Le dispositif de préretraite amiante

1. Les bénéficiaires

- Les salariés des établissements fabriquant de l’amiante et figurant sur la liste de l’arrêté du 29 mars 1999. L’âge de départ en préretraite est fonction de la durée d’activité. Le calcul est le suivant : le tiers de la durée d’activité dans ces établissements est soustrait de soixante ans. Un salarié qui y a travaillé douze ans pourra partir en préretraite amiante dès 56 ans : 60 – (12/3).

- Les personnes atteintes d’une maladie professionnelle inscrite aux tableaux 30 et 30 bis (à l’exception des plaques pleurales). Elles peuvent cesser leur activité dès 50 ans.

2. Le montant de l’allocation

Elle est égale à 65 % des salaires mensuels bruts de la dernière année dans la limite de 14 490 francs par mois et à 50 % pour la part du salaire qui excède ce montant. Le montant minimal de l’allocation est de 5 034,26 F (dans la limite de 85 % du salaire de référence).

3. La protection sociale

L’allocataire acquitte une cotisation maladie (1,7 %), la CSG (6,2 %) et la CRDS (0,5 %).

Il bénéficie d’une couverture maladie pour lui et ses ayants droit. Le fond prend en charge l’assurance vieillesse volontaire ou complémentaire.

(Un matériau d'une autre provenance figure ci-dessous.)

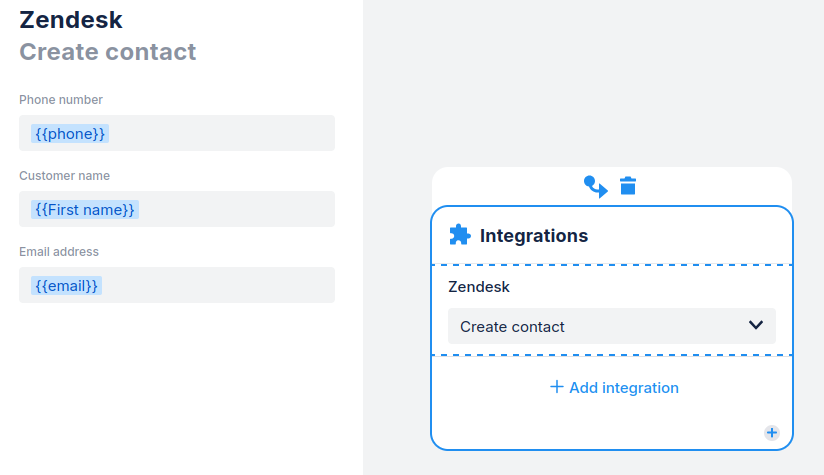The height and width of the screenshot is (475, 824).
Task: Click the Zendesk label inside the Integrations block
Action: point(479,287)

4. Les conditions pour en bénéficier

- Avoir l’âge requis ( au minimum 50 ans).

Le salarié doit cesser toute activité salariée. Il doit démissionner. Il perçoit tout de même une indemnité de licenciement.

Il ne peut pas cumuler la Cata avec une allocation chômage ou une pension d’invalidité. Il doit choisir, les Cram l’aidant dans ce choix.Les personnes pouvant percevoir leur retraite au taux plein sont exclues de la Cata.